[[ Source records open ]]

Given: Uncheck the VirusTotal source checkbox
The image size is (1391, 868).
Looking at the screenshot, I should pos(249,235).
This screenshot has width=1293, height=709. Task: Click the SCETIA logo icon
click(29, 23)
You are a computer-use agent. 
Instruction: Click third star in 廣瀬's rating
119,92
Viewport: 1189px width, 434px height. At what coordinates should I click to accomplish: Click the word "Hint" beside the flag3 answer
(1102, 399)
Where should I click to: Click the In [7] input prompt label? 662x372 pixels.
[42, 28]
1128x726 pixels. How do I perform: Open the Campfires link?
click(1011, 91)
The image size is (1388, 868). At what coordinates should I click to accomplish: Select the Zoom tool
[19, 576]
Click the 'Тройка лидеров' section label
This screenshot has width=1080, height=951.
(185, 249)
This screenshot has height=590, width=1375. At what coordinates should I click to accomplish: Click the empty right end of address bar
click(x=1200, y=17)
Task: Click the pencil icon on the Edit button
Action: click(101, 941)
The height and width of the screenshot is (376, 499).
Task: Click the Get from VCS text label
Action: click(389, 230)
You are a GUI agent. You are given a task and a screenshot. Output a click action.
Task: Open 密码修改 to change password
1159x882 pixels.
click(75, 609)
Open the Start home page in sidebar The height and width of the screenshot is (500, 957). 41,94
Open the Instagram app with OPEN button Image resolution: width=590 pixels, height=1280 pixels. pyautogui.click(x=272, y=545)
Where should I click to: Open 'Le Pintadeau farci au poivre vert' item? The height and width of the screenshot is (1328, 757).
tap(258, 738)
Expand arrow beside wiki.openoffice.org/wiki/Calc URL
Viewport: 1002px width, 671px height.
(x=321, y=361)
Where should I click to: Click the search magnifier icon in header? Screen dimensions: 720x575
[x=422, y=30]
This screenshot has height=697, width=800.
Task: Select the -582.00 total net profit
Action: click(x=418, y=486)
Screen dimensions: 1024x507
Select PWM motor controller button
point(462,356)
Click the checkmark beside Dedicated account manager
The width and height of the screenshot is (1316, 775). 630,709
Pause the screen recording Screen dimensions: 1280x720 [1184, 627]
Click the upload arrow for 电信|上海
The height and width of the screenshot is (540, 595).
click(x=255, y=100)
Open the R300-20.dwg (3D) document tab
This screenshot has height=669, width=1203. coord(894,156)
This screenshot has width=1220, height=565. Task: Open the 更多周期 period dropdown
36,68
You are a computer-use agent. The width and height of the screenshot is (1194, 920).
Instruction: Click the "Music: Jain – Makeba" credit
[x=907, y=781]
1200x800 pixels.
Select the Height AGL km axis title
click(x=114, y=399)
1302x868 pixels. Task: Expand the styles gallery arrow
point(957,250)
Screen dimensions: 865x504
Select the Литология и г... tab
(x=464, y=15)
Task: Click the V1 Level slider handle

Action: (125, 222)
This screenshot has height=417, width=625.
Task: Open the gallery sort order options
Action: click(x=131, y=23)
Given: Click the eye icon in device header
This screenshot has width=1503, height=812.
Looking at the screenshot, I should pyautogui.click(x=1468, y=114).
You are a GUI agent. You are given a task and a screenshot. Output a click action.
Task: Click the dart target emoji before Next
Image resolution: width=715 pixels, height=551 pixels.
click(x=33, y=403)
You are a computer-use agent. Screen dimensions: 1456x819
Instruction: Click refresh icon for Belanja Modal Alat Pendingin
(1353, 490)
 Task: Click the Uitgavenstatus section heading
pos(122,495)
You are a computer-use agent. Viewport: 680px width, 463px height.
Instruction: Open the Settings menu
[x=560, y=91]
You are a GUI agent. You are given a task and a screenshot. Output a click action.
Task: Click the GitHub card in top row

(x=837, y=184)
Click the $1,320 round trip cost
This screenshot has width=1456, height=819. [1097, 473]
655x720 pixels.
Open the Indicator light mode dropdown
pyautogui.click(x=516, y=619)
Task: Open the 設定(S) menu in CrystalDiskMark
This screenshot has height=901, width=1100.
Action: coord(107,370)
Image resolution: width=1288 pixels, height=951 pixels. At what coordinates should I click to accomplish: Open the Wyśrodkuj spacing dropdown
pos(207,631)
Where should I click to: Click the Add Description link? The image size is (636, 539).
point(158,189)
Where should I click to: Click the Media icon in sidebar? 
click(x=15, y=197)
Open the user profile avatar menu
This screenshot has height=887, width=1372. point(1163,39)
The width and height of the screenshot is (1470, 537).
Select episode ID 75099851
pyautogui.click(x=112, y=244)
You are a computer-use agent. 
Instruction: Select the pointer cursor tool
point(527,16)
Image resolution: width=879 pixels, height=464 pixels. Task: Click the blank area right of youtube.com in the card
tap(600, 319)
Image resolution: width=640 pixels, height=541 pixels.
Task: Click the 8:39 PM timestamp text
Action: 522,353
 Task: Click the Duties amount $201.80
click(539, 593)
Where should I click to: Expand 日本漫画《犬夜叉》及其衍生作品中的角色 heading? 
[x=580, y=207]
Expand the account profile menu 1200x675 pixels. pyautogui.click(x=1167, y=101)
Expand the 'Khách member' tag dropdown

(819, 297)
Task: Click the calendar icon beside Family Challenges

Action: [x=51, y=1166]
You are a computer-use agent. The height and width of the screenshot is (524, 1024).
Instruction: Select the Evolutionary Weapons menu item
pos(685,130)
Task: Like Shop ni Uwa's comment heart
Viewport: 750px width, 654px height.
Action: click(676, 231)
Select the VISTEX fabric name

[[ Source records closed ]]

Problem statement - Return all the data above once more, precisely as given.

Solution to the exercise -
Given: Uncheck the VirusTotal source checkbox
The image size is (1391, 868).
Looking at the screenshot, I should pos(249,235).
This screenshot has width=1293, height=709. Task: Click the SCETIA logo icon
click(29, 23)
You are a computer-use agent. 
Instruction: Click third star in 廣瀬's rating
119,92
Viewport: 1189px width, 434px height. At what coordinates should I click to accomplish: Click the word "Hint" beside the flag3 answer
(1102, 399)
Where should I click to: Click the In [7] input prompt label? 662x372 pixels.
[42, 28]
1128x726 pixels. How do I perform: Open the Campfires link?
click(1011, 91)
The image size is (1388, 868). At what coordinates should I click to accomplish: Select the Zoom tool
[19, 576]
Click the 'Тройка лидеров' section label
This screenshot has width=1080, height=951.
(185, 249)
This screenshot has height=590, width=1375. At what coordinates should I click to accomplish: Click the empty right end of address bar
click(x=1200, y=17)
Task: Click the pencil icon on the Edit button
Action: click(101, 941)
The height and width of the screenshot is (376, 499).
Task: Click the Get from VCS text label
Action: click(389, 230)
You are a GUI agent. You are given a task and a screenshot. Output a click action.
Task: Open 密码修改 to change password
1159x882 pixels.
click(75, 609)
Open the Start home page in sidebar The height and width of the screenshot is (500, 957). 41,94
Open the Instagram app with OPEN button Image resolution: width=590 pixels, height=1280 pixels. pyautogui.click(x=272, y=545)
Where should I click to: Open 'Le Pintadeau farci au poivre vert' item? The height and width of the screenshot is (1328, 757).
tap(258, 738)
Expand arrow beside wiki.openoffice.org/wiki/Calc URL
Viewport: 1002px width, 671px height.
(x=321, y=361)
Where should I click to: Click the search magnifier icon in header? Screen dimensions: 720x575
[x=422, y=30]
This screenshot has height=697, width=800.
Task: Select the -582.00 total net profit
Action: click(x=418, y=486)
Screen dimensions: 1024x507
Select PWM motor controller button
point(462,356)
Click the checkmark beside Dedicated account manager
The width and height of the screenshot is (1316, 775). 630,709
Pause the screen recording Screen dimensions: 1280x720 [1184, 627]
Click the upload arrow for 电信|上海
The height and width of the screenshot is (540, 595).
click(x=255, y=100)
Open the R300-20.dwg (3D) document tab
This screenshot has height=669, width=1203. coord(894,156)
This screenshot has width=1220, height=565. Task: Open the 更多周期 period dropdown
36,68
You are a computer-use agent. The width and height of the screenshot is (1194, 920).
Instruction: Click the "Music: Jain – Makeba" credit
[x=907, y=781]
1200x800 pixels.
Select the Height AGL km axis title
click(x=114, y=399)
1302x868 pixels. Task: Expand the styles gallery arrow
point(957,250)
Screen dimensions: 865x504
Select the Литология и г... tab
(x=464, y=15)
Task: Click the V1 Level slider handle

Action: (125, 222)
This screenshot has height=417, width=625.
Task: Open the gallery sort order options
Action: click(x=131, y=23)
Given: Click the eye icon in device header
This screenshot has width=1503, height=812.
Looking at the screenshot, I should pyautogui.click(x=1468, y=114).
You are a GUI agent. You are given a task and a screenshot. Output a click action.
Task: Click the dart target emoji before Next
Image resolution: width=715 pixels, height=551 pixels.
click(x=33, y=403)
You are a computer-use agent. Screen dimensions: 1456x819
Instruction: Click refresh icon for Belanja Modal Alat Pendingin
(1353, 490)
 Task: Click the Uitgavenstatus section heading
pos(122,495)
You are a computer-use agent. Viewport: 680px width, 463px height.
Instruction: Open the Settings menu
[x=560, y=91]
You are a GUI agent. You are given a task and a screenshot. Output a click action.
Task: Click the GitHub card in top row

(x=837, y=184)
Click the $1,320 round trip cost
This screenshot has width=1456, height=819. [1097, 473]
655x720 pixels.
Open the Indicator light mode dropdown
pyautogui.click(x=516, y=619)
Task: Open the 設定(S) menu in CrystalDiskMark
This screenshot has height=901, width=1100.
Action: coord(107,370)
Image resolution: width=1288 pixels, height=951 pixels. At what coordinates should I click to accomplish: Open the Wyśrodkuj spacing dropdown
pos(207,631)
Where should I click to: Click the Add Description link? The image size is (636, 539).
point(158,189)
Where should I click to: Click the Media icon in sidebar? 
click(x=15, y=197)
Open the user profile avatar menu
This screenshot has height=887, width=1372. point(1163,39)
The width and height of the screenshot is (1470, 537).
Select episode ID 75099851
pyautogui.click(x=112, y=244)
You are a computer-use agent. 
Instruction: Select the pointer cursor tool
point(527,16)
Image resolution: width=879 pixels, height=464 pixels. Task: Click the blank area right of youtube.com in the card
tap(600, 319)
Image resolution: width=640 pixels, height=541 pixels.
Task: Click the 8:39 PM timestamp text
Action: 522,353
 Task: Click the Duties amount $201.80
click(539, 593)
Where should I click to: Expand 日本漫画《犬夜叉》及其衍生作品中的角色 heading? 
[x=580, y=207]
Expand the account profile menu 1200x675 pixels. pyautogui.click(x=1167, y=101)
Expand the 'Khách member' tag dropdown

(819, 297)
Task: Click the calendar icon beside Family Challenges

Action: [x=51, y=1166]
You are a computer-use agent. The height and width of the screenshot is (524, 1024).
Instruction: Select the Evolutionary Weapons menu item
pos(685,130)
Task: Like Shop ni Uwa's comment heart
Viewport: 750px width, 654px height.
Action: click(676, 231)
Select the VISTEX fabric name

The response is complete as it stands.